Number of elementary operations for conventional, reduced, and optimal decomposition of QFAs

The quantum cost as defined for QFA1 before the optimization and after the optimization is 86 and 81, respectively. Similarly, the quantum cost for the QFA2 before and after the optimization is 91 and 84. The quantum gates state evolution from the initial state to final state is represented by the density matrix. The density matrix has two components i.e. Real and Imaginary (Imag).

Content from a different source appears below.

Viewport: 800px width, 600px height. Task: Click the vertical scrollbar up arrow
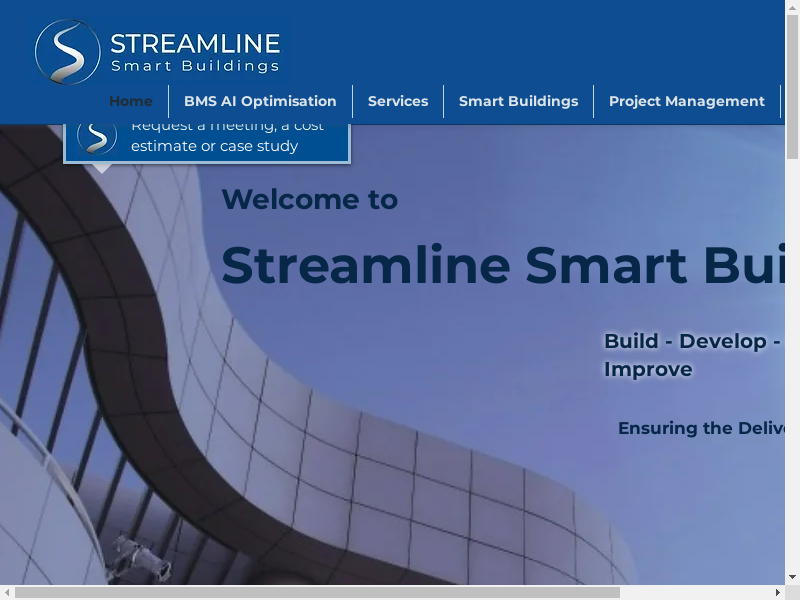click(792, 7)
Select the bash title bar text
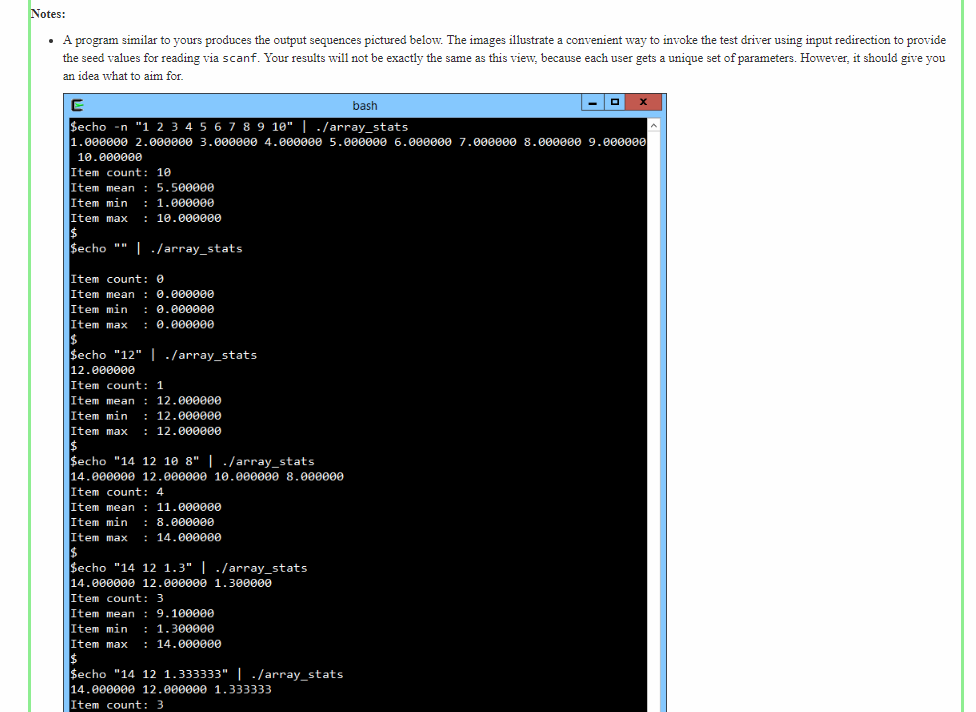976x712 pixels. click(x=364, y=105)
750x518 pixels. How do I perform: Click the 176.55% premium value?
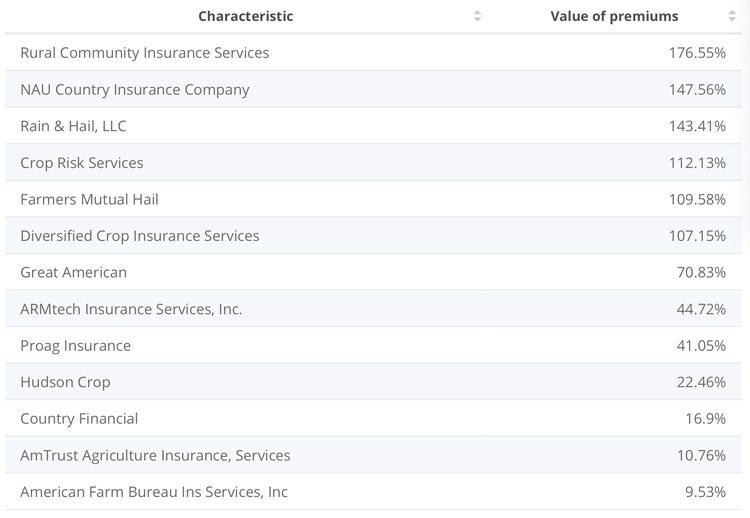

A density matrix is defined as a 2x2 matrix, which is a linear combination of the unit/identity matrix and Pauli matrices σx, σy, and σz as

$$ \rho = \frac{1}{2}\left( {I + \vec{a}\vec{\sigma }} \right) $$
(7)

The coefficient \(\overrightarrow{a}\) is known as the Bloch vector and is equal to

$$ \vec{a} = Tr\left( {\rho \vec{\sigma }} \right) $$
(8)

The density matrix evolution for the input state \(|1110\rangle \) and output state for QFA1 and QFA2 is presented in Fig. 9.

Fig. 9
figure 9

a Input density matrix for the state \(|1110\rangle \) b Output density matrix for the input state \(|1110\rangle \) (QFA1) c Output density matrix for the input state \(|1110\rangle \) (QFA2)

5 Conclusion

In this work, the optimization at elementary quantum circuits for 1-Toffoli gate-based QFAs and their realization on ST-based qubit architecture are presented. The achieved optimization is 5.81% and 7.69% for the QFA1 and QFA2, respectively, compared to their reduced counterparts. Moreover, the average fidelities for QFA1 and QFA2 are ~ 98.34% and ~ 98.21%, respectively. The improvement in fidelity is 0.7% and 0.57% for QFA1 and QFA2, respectively, over the fidelity of 2-Toffoli QFA. The execution time and the number of electrons required to realize QFA2 are more than QFA1 due to one extra CNOT gate.